KADİR DAYIOĞLU


MİHRİCAN

Sormak lazım; Mihrican, madem İslam öncesi inançlar cümlesinden, “Şii, Alevi, Mecusi vd.” olmayan “Makarr-ı ulema” Kayseri ve civarında yani Sünni olan İç Anadolu’da, günümüze kadar nasıl geldi, “Mihrican” kültürü?

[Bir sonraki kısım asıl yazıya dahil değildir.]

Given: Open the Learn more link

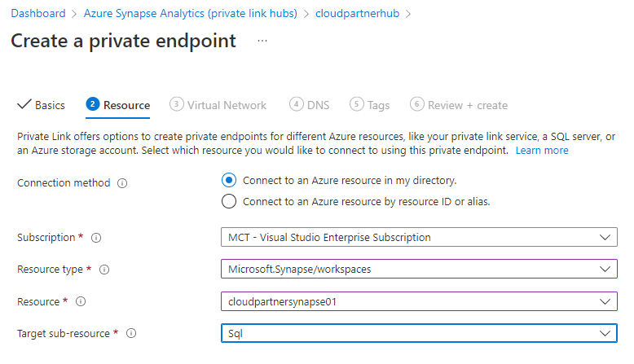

Bizim nesil ve öncekiler bilir, ‘Mihrican’ı… “Küçük” ve “büyük” diye de iki zaman dilimine ayrılır. Aslında bu; Şaman ve özellikle İran Mecusiliği’nde bir “bayram” günü. Soğukların ve kışın habercisi. Bu inançlarda diğer “bayram” ise, “nevruz”… Bu da sıcakların, yazın habercisi.

***

Biliyorsunuz “Nevruz” da (21 Mart) gece-gündüz eşittir… Mihrican’da da (21 Eylül) öyledir. O nedenle, Nevruz ile Mihrican daire çapının iki ucu gibidir.

***

Tabii, Mihrican her ne kadar gece ile gündüzün eşitlendiği 21 Eylül günü başlarsa da bizde, 30 Ağustosu takip eden 2-3 gün “Küçük Mihrican”a karşı gelir.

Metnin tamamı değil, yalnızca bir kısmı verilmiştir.